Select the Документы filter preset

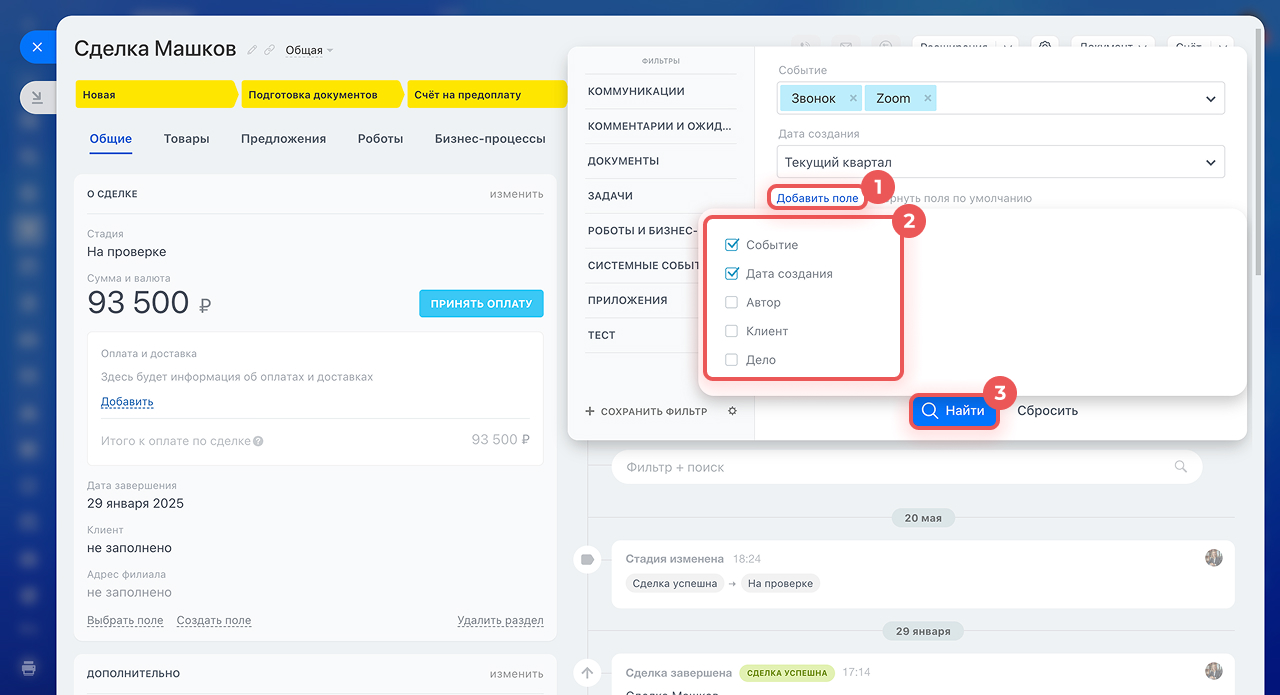coord(623,161)
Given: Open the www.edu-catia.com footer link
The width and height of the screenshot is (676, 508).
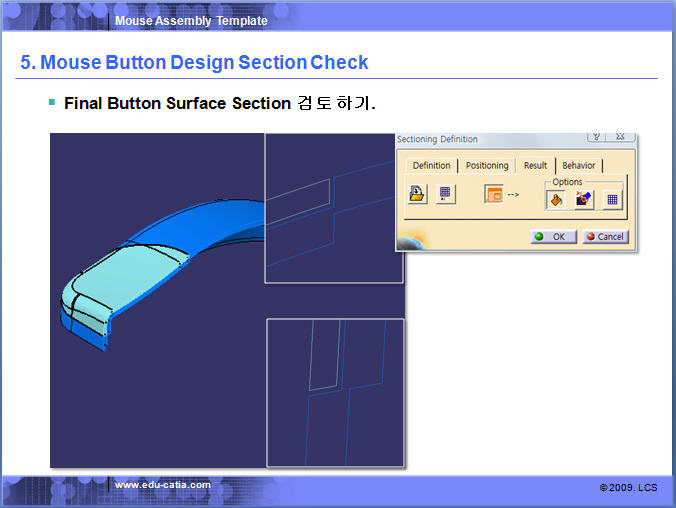Looking at the screenshot, I should [x=162, y=485].
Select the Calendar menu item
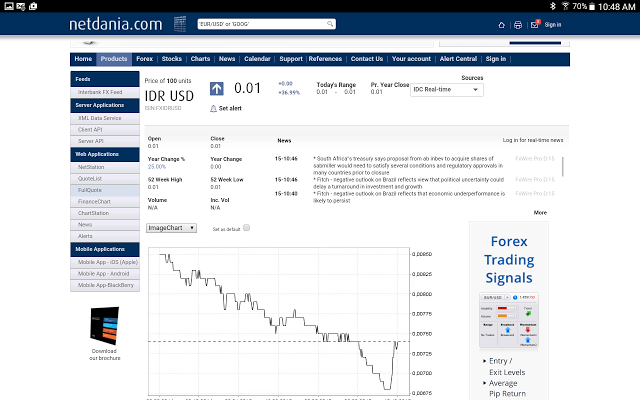 coord(258,59)
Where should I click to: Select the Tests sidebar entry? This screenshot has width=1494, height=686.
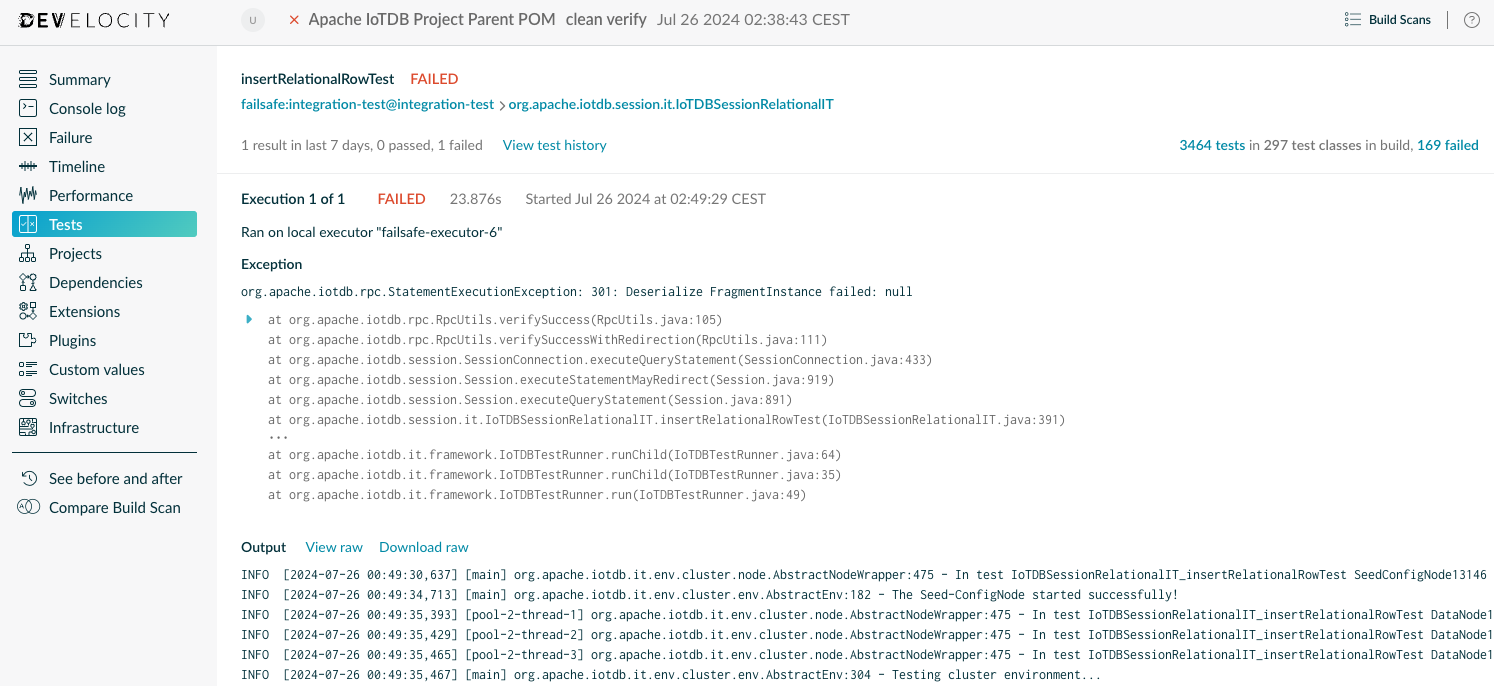[68, 224]
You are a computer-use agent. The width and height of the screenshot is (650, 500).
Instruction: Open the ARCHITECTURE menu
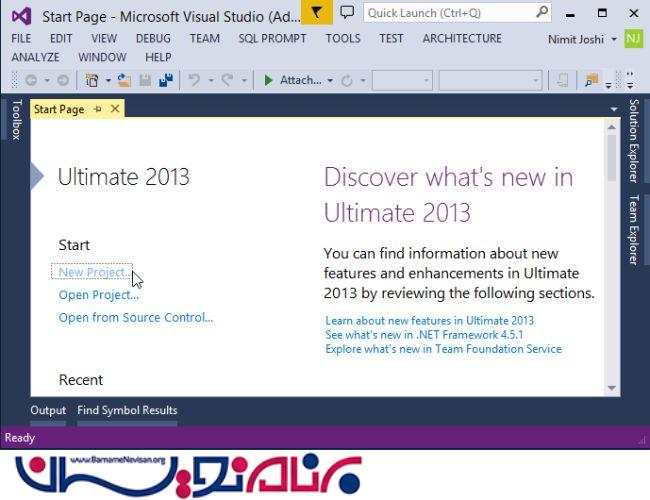click(x=462, y=38)
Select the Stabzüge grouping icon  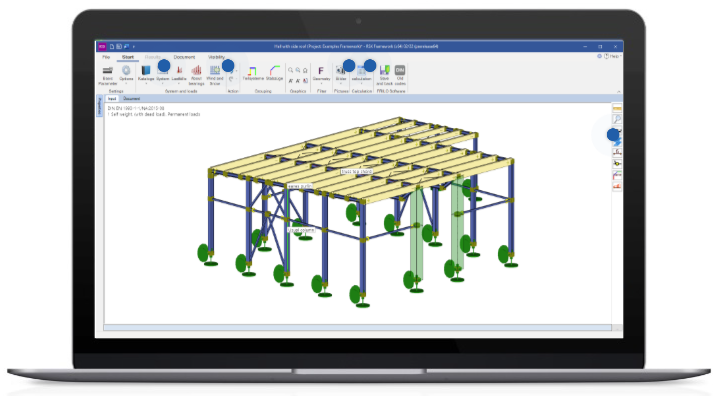(x=274, y=70)
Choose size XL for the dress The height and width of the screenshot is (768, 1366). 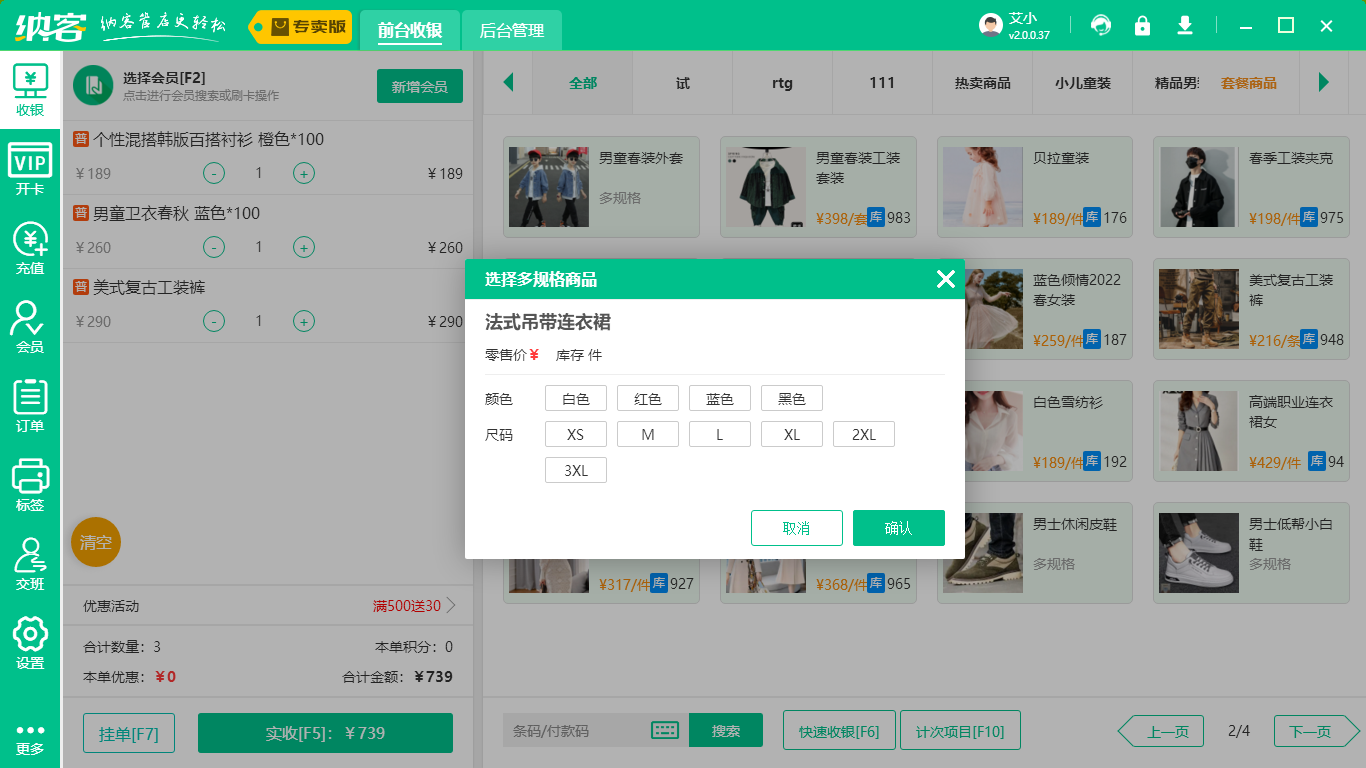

■ ■ ■

Go to the line above that has "Select the Calendar menu item" and copy exactly from there down to the line that has "You are a computer-use", both included. Leave the pictures out.

Select the Calendar menu item
 coord(258,59)
Where should I click to: Select the Tests sidebar entry? This screenshot has width=1494, height=686.
[68, 224]
You are a computer-use agent. The width and height of the screenshot is (650, 500).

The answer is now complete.